WORK ITEM
Every record that follows must be given again exactly.

Source records
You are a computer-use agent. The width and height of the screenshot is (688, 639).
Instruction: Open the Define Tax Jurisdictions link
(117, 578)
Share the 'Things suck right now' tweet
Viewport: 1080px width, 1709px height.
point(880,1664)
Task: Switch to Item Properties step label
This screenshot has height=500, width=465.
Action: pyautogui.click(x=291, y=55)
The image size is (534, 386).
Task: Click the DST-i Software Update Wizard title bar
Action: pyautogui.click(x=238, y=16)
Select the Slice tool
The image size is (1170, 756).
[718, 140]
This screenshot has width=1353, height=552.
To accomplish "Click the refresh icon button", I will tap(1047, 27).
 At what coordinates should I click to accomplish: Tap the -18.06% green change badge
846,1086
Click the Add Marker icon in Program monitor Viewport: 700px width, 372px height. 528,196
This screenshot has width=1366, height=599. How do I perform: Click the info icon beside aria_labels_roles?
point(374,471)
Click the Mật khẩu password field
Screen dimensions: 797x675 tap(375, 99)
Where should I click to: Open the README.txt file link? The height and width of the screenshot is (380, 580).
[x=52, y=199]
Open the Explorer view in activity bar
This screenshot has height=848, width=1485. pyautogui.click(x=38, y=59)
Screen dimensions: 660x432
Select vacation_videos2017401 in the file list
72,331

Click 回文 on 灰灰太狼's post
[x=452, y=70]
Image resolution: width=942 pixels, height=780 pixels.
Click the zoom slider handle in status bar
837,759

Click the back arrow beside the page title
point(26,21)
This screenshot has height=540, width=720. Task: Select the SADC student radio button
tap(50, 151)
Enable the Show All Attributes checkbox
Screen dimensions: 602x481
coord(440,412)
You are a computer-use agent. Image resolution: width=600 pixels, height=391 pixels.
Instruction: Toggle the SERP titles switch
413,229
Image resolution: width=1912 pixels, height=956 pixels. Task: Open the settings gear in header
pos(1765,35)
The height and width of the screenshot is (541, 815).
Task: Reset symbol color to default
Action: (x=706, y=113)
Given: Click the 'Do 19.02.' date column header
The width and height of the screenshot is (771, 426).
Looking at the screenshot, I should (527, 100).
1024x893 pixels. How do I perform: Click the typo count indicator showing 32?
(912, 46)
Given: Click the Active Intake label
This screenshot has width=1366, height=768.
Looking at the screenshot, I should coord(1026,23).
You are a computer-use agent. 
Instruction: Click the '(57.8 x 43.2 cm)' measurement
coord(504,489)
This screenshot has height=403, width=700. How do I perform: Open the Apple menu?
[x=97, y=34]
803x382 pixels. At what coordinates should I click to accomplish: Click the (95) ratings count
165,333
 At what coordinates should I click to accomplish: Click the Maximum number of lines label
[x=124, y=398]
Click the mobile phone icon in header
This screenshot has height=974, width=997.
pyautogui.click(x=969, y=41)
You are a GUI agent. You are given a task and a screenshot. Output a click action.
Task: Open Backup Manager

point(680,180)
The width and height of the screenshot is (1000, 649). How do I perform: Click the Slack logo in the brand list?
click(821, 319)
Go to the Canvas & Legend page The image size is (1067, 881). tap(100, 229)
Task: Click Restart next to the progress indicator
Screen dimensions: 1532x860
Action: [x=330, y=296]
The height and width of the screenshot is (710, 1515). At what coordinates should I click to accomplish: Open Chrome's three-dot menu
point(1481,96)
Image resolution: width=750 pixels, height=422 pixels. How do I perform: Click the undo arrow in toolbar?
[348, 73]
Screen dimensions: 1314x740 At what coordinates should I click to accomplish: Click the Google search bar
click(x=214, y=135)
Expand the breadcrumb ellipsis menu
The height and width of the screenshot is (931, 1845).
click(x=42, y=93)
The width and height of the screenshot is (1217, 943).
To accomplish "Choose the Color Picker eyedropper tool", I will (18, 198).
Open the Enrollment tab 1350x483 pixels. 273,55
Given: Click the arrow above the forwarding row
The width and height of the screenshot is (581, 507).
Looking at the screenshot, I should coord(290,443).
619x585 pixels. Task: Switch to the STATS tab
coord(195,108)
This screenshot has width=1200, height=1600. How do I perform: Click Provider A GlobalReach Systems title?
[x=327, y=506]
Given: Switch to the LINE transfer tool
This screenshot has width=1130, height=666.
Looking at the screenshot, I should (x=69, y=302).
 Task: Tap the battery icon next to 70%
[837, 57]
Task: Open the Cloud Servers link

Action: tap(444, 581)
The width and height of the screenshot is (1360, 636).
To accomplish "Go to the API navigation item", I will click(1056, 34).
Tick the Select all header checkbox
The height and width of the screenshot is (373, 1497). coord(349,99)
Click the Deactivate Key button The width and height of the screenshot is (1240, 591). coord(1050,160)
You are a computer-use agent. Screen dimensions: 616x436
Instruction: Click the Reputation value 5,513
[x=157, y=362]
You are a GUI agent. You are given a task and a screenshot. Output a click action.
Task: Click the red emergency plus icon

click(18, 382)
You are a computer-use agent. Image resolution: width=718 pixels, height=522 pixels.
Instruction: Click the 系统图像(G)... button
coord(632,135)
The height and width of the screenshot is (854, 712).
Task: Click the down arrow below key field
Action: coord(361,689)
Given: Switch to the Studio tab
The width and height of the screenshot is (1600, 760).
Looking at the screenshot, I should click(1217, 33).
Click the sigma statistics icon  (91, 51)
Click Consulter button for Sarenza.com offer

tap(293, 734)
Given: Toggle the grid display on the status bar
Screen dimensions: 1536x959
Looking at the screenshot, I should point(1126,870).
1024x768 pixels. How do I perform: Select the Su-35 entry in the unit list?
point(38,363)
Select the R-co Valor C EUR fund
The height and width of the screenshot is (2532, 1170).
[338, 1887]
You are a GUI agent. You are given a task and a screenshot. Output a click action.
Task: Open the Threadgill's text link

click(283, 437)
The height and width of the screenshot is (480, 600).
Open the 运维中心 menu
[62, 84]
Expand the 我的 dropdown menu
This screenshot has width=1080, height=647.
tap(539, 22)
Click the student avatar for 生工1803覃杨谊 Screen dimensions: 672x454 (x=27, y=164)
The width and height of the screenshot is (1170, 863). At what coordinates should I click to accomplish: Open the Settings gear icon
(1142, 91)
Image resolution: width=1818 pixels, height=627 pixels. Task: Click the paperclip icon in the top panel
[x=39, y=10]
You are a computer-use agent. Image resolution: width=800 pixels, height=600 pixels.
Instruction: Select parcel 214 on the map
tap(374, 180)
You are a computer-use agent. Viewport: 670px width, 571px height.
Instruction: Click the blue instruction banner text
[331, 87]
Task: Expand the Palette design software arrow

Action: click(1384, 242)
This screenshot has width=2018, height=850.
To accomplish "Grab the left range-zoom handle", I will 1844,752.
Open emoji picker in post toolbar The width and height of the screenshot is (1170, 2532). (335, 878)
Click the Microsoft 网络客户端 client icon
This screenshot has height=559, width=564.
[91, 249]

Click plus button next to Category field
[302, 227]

EXPECTED OUTPUT
You are a computer-use agent. The width and height of the screenshot is (688, 639).
Instruction: Open the Define Tax Jurisdictions link
(117, 578)
Share the 'Things suck right now' tweet
Viewport: 1080px width, 1709px height.
point(880,1664)
Task: Switch to Item Properties step label
This screenshot has height=500, width=465.
Action: pyautogui.click(x=291, y=55)
The image size is (534, 386).
Task: Click the DST-i Software Update Wizard title bar
Action: pyautogui.click(x=238, y=16)
Select the Slice tool
The image size is (1170, 756).
[718, 140]
This screenshot has width=1353, height=552.
To accomplish "Click the refresh icon button", I will tap(1047, 27).
 At what coordinates should I click to accomplish: Tap the -18.06% green change badge
846,1086
Click the Add Marker icon in Program monitor Viewport: 700px width, 372px height. 528,196
This screenshot has width=1366, height=599. How do I perform: Click the info icon beside aria_labels_roles?
point(374,471)
Click the Mật khẩu password field
Screen dimensions: 797x675 tap(375, 99)
Where should I click to: Open the README.txt file link? The height and width of the screenshot is (380, 580).
[x=52, y=199]
Open the Explorer view in activity bar
This screenshot has height=848, width=1485. pyautogui.click(x=38, y=59)
Screen dimensions: 660x432
Select vacation_videos2017401 in the file list
72,331

Click 回文 on 灰灰太狼's post
[x=452, y=70]
Image resolution: width=942 pixels, height=780 pixels.
Click the zoom slider handle in status bar
837,759

Click the back arrow beside the page title
point(26,21)
This screenshot has height=540, width=720. Task: Select the SADC student radio button
tap(50, 151)
Enable the Show All Attributes checkbox
Screen dimensions: 602x481
coord(440,412)
You are a computer-use agent. Image resolution: width=600 pixels, height=391 pixels.
Instruction: Toggle the SERP titles switch
413,229
Image resolution: width=1912 pixels, height=956 pixels. Task: Open the settings gear in header
pos(1765,35)
The height and width of the screenshot is (541, 815).
Task: Reset symbol color to default
Action: (x=706, y=113)
Given: Click the 'Do 19.02.' date column header
The width and height of the screenshot is (771, 426).
Looking at the screenshot, I should (527, 100).
1024x893 pixels. How do I perform: Click the typo count indicator showing 32?
(912, 46)
Given: Click the Active Intake label
This screenshot has width=1366, height=768.
Looking at the screenshot, I should coord(1026,23).
You are a computer-use agent. 
Instruction: Click the '(57.8 x 43.2 cm)' measurement
coord(504,489)
This screenshot has height=403, width=700. How do I perform: Open the Apple menu?
[x=97, y=34]
803x382 pixels. At what coordinates should I click to accomplish: Click the (95) ratings count
165,333
 At what coordinates should I click to accomplish: Click the Maximum number of lines label
[x=124, y=398]
Click the mobile phone icon in header
This screenshot has height=974, width=997.
pyautogui.click(x=969, y=41)
You are a GUI agent. You are given a task and a screenshot. Output a click action.
Task: Open Backup Manager

point(680,180)
The width and height of the screenshot is (1000, 649). How do I perform: Click the Slack logo in the brand list?
click(821, 319)
Go to the Canvas & Legend page The image size is (1067, 881). tap(100, 229)
Task: Click Restart next to the progress indicator
Screen dimensions: 1532x860
Action: [x=330, y=296]
The height and width of the screenshot is (710, 1515). At what coordinates should I click to accomplish: Open Chrome's three-dot menu
point(1481,96)
Image resolution: width=750 pixels, height=422 pixels. How do I perform: Click the undo arrow in toolbar?
[348, 73]
Screen dimensions: 1314x740 At what coordinates should I click to accomplish: Click the Google search bar
click(x=214, y=135)
Expand the breadcrumb ellipsis menu
The height and width of the screenshot is (931, 1845).
click(x=42, y=93)
The width and height of the screenshot is (1217, 943).
To accomplish "Choose the Color Picker eyedropper tool", I will (18, 198).
Open the Enrollment tab 1350x483 pixels. 273,55
Given: Click the arrow above the forwarding row
The width and height of the screenshot is (581, 507).
Looking at the screenshot, I should coord(290,443).
619x585 pixels. Task: Switch to the STATS tab
coord(195,108)
This screenshot has width=1200, height=1600. How do I perform: Click Provider A GlobalReach Systems title?
[x=327, y=506]
Given: Switch to the LINE transfer tool
This screenshot has width=1130, height=666.
Looking at the screenshot, I should (x=69, y=302).
 Task: Tap the battery icon next to 70%
[837, 57]
Task: Open the Cloud Servers link

Action: tap(444, 581)
The width and height of the screenshot is (1360, 636).
To accomplish "Go to the API navigation item", I will click(1056, 34).
Tick the Select all header checkbox
The height and width of the screenshot is (373, 1497). coord(349,99)
Click the Deactivate Key button The width and height of the screenshot is (1240, 591). coord(1050,160)
You are a computer-use agent. Screen dimensions: 616x436
Instruction: Click the Reputation value 5,513
[x=157, y=362]
You are a GUI agent. You are given a task and a screenshot. Output a click action.
Task: Click the red emergency plus icon

click(18, 382)
You are a computer-use agent. Image resolution: width=718 pixels, height=522 pixels.
Instruction: Click the 系统图像(G)... button
coord(632,135)
The height and width of the screenshot is (854, 712).
Task: Click the down arrow below key field
Action: coord(361,689)
Given: Switch to the Studio tab
The width and height of the screenshot is (1600, 760).
Looking at the screenshot, I should click(1217, 33).
Click the sigma statistics icon  (91, 51)
Click Consulter button for Sarenza.com offer

tap(293, 734)
Given: Toggle the grid display on the status bar
Screen dimensions: 1536x959
Looking at the screenshot, I should point(1126,870).
1024x768 pixels. How do I perform: Select the Su-35 entry in the unit list?
point(38,363)
Select the R-co Valor C EUR fund
The height and width of the screenshot is (2532, 1170).
[338, 1887]
You are a GUI agent. You are given a task and a screenshot. Output a click action.
Task: Open the Threadgill's text link

click(283, 437)
The height and width of the screenshot is (480, 600).
Open the 运维中心 menu
[62, 84]
Expand the 我的 dropdown menu
This screenshot has width=1080, height=647.
tap(539, 22)
Click the student avatar for 生工1803覃杨谊 Screen dimensions: 672x454 (x=27, y=164)
The width and height of the screenshot is (1170, 863). At what coordinates should I click to accomplish: Open the Settings gear icon
(1142, 91)
Image resolution: width=1818 pixels, height=627 pixels. Task: Click the paperclip icon in the top panel
[x=39, y=10]
You are a computer-use agent. Image resolution: width=800 pixels, height=600 pixels.
Instruction: Select parcel 214 on the map
tap(374, 180)
You are a computer-use agent. Viewport: 670px width, 571px height.
Instruction: Click the blue instruction banner text
[331, 87]
Task: Expand the Palette design software arrow

Action: click(1384, 242)
This screenshot has width=2018, height=850.
To accomplish "Grab the left range-zoom handle", I will 1844,752.
Open emoji picker in post toolbar The width and height of the screenshot is (1170, 2532). (335, 878)
Click the Microsoft 网络客户端 client icon
This screenshot has height=559, width=564.
[91, 249]

Click plus button next to Category field
[302, 227]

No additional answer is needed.